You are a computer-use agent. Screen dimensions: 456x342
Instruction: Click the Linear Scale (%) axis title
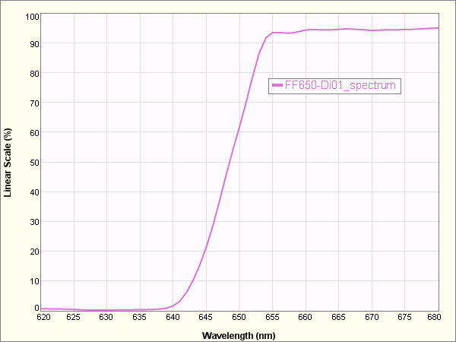point(8,163)
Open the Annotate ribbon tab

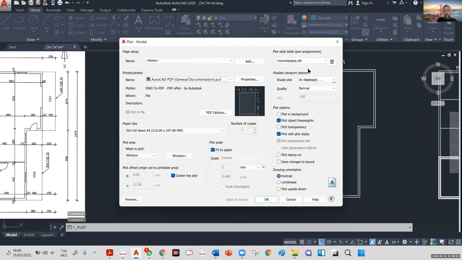[x=53, y=10]
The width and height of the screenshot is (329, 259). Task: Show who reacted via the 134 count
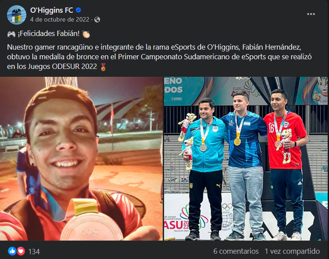pyautogui.click(x=34, y=252)
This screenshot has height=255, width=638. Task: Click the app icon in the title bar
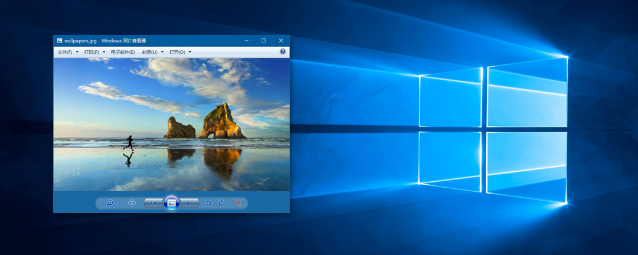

____________________

:: Exercise ::
Make an exact copy of the whole listing, but don't bring over any pictures.

:: Answer to the problem ::
You are a computer-use agent. Screen dimensions: 456x342
Instruction: Click the Linear Scale (%) axis title
point(8,163)
Open the Annotate ribbon tab

[x=53, y=10]
The width and height of the screenshot is (329, 259). Task: Show who reacted via the 134 count
pyautogui.click(x=34, y=252)
This screenshot has height=255, width=638. Task: Click the app icon in the title bar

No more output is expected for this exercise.